Gleichzeitig strengt sich der Erzähler an, die Mühen der Erinnerung formal zum Ausdruck zu bringen, er will nicht einfach nur gradlinige Erzählungen oder geschlossene Episoden bieten. Christine nämlich ist Schriftstellerin, eine Anfängerin zwar noch, doch eine mit formalem Ehrgeiz: "sich aneinander reihende Sätze, einsetzend an einer bestimmten Stelle, Schnitt durch die Zeit".

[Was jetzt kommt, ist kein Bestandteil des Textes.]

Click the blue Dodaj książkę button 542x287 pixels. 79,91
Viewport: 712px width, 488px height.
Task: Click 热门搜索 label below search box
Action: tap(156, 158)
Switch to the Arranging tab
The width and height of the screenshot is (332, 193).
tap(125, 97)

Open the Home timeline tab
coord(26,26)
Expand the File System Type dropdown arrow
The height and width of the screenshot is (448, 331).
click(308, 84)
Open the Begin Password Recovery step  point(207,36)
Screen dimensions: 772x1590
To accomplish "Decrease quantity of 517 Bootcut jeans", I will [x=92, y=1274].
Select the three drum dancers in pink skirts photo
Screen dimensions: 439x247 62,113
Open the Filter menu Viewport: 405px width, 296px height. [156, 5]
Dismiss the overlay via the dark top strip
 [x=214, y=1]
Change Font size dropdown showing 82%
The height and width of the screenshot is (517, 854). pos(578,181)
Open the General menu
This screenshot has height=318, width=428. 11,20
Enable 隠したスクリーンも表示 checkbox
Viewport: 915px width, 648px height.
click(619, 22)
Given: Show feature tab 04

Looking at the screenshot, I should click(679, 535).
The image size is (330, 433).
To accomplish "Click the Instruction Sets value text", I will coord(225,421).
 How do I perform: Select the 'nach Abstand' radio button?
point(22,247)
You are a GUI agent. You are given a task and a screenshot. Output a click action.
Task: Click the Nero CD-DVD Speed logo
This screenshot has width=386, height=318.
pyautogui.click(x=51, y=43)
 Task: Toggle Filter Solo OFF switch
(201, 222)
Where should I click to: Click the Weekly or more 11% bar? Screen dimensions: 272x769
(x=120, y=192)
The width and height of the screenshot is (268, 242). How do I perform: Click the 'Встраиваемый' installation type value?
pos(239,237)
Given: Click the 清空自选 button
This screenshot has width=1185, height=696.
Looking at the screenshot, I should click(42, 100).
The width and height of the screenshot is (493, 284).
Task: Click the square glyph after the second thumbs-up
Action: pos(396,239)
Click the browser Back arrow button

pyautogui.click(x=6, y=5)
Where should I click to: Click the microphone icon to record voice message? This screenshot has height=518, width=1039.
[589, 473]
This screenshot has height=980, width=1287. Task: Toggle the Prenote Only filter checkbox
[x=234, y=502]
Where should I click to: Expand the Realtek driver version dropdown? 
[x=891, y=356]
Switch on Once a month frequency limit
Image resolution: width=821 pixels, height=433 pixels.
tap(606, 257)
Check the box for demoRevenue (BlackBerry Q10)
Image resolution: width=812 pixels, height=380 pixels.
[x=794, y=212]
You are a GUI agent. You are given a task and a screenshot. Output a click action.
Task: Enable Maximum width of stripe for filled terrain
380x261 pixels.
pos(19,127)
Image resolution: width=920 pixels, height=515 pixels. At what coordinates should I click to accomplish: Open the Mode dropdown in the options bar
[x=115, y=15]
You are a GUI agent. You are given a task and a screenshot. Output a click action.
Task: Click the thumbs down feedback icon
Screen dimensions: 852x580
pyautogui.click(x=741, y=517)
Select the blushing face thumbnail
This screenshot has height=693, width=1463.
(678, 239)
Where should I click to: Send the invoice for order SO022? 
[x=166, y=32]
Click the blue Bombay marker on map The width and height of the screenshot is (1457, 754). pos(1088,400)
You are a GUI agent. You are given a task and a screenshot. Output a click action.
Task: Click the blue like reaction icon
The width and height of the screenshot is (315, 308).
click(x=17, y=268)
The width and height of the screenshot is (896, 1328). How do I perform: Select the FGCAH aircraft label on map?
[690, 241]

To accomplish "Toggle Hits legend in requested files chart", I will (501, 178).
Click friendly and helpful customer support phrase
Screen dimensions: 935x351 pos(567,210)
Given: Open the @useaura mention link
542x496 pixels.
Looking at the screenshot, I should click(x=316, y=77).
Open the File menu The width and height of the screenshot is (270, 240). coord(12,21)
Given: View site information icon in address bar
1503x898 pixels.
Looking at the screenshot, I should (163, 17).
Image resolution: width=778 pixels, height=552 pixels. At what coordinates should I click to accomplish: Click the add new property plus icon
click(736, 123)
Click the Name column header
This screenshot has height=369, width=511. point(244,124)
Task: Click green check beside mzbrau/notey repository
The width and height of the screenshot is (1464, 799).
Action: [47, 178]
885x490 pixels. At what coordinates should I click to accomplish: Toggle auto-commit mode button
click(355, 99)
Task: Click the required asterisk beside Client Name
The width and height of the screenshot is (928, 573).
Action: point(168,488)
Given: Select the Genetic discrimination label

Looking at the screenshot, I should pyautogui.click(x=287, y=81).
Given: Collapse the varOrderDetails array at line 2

Da möchte der Forscherfreund nicht zurückstehen und zerstückelt seine Geschichte in ausfransende Erinnerungsschübe, deren Ineinanderfließen durch einen verschwenderischen Umgang mit dem Komma gezeigt werden soll. Ein Punkt ist da ein Segen. Allzu beflissen sind in den Roman Hinweise eingestreut, wie der stockende Erzählfluss und die formalen Anleihen beim Kino zu deuten sind - als eine Geschichte, "an deren Schnittstellen wir entlangtaumeln", gefügt aus Schnipseln, da Erinnerung "kein historisches System oder eine logische Tabelle" ist.
Bernhard, der seine "verdrehte Form von Ehrgeiz" beklagt, hätte als Psychologe wissen müssen, dass niemand radikal und direkt von sich erzählen kann, der sich damit bei einer jungen Frau ins rechte Licht setzen möchte.
Das gilt ebenso für den Autor: Zum dritten Mal hat Ulrich Peltzer sein großes Talent gezeigt. Vorerst aber bleibt er, was er seit 1987 ist: eine große Hoffnung der deutschen Literatur. VOLKER HAGE
* Ulrich Peltzer: ",Alle oder keiner''". Ammann Verlag, Zürich; 248 Seiten; 36 Mark.